When I first started Challenge Detroit, I was nervous. Nervous about living in a new city without a built-in network of friends, nervous about whether I was choosing the right path by sidelining my film work and nervous about a job in motorsports that I knew very little about. I am happy to say, in the closing weeks of the fellowship, that none of those difficult details carried themselves through to the end of the fellowship. I have developed a new network of friends and collaborators in Detroit whom I can no longer imagine my life without, I am a motorsports fan to the extreme and will love to watch IndyCar and IMSA even when my job no longer requires me to be knowledgeable of it and I am no longer worried that I made the wrong choice, largely because of the work I did on my impact project.

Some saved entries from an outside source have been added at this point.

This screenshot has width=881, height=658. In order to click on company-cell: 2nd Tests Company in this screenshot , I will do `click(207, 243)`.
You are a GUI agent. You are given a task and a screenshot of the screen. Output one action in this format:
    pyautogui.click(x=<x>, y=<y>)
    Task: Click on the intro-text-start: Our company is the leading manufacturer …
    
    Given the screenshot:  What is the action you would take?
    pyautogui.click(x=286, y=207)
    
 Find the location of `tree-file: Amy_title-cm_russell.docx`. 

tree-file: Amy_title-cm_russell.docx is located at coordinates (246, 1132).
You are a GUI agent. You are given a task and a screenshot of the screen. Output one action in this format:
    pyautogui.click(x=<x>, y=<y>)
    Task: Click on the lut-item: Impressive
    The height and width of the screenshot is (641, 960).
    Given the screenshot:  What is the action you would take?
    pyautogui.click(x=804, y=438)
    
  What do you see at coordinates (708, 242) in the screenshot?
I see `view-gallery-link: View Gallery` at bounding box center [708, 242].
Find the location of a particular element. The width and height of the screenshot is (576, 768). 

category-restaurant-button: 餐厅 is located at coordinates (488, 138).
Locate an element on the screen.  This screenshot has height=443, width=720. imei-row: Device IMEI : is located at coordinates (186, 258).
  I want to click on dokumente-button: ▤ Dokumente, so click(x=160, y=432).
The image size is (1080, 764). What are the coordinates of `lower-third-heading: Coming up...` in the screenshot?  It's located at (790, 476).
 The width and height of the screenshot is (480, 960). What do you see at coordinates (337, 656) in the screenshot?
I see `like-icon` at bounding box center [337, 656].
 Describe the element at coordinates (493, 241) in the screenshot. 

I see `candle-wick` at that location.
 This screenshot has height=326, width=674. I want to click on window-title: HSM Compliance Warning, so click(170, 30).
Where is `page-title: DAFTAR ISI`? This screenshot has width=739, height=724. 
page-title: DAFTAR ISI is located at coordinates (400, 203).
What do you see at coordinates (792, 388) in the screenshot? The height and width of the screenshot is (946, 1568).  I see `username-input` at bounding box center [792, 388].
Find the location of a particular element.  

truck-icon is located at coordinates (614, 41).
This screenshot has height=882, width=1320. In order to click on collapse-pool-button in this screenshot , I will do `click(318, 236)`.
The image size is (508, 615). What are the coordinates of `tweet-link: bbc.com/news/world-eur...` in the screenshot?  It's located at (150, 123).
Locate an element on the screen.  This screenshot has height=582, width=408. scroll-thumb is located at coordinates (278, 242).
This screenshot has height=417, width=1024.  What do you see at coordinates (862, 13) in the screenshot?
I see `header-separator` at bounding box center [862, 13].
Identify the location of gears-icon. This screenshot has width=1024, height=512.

For the final project of my Challenge year, I worked with Cinema Detroit, a non-profit that is also the only 7 day-a-week, first-run movie theater in Greater Downtown. Working toward greater awareness and retention of patrons for the theater, I developed new interior design and lobby programming, created social media strategies and artifacts, and developed a sponsor strategy for Cinema Detroit to gain new collaborators in business and community spaces. Being able to work so closely with Paula and Tim Guthat, the owners of the theater, showed me how important it is to continue to support all of the pieces of the work that you love. Even if it is a small theater with two screens, supporting that space through patronage and labor supports the larger film culture of a city, and that is work that I have always been passionate about and am so proud to have been able to work toward during my Challenge year.
While I was nervous that I might not be able to work in the beautiful collaborative space of a film set during my Challenge year, I was surprised and fulfilled to be able to work in my own zone, almost lose sight of the goal me and my team were working towards, before realizing that each of our efforts were working toward a greater goal that I was able to see come to fruition. In our Challenge non-profit work, during the third team project working with Century Forward in the Fitzgerald neighborhood, my team was tasked with creating a residents association guide. Each of us worked on a small piece of the product, and in the days and weeks and hours leading up to the end of the project, sometimes it felt like we were all working on separate parts of the goal and that the sum of our efforts were greater than the pieces on their own. Those moments when we can all take a breath, see our work come together in predicted and unexpected ways, and know that together we have created something none of us would have been able to complete on our own–those are the moments I was scared to lose when I started my Challenge year, the moments I am so grateful were present in my Challenge year and the moments that I will always remember about my Challenge year.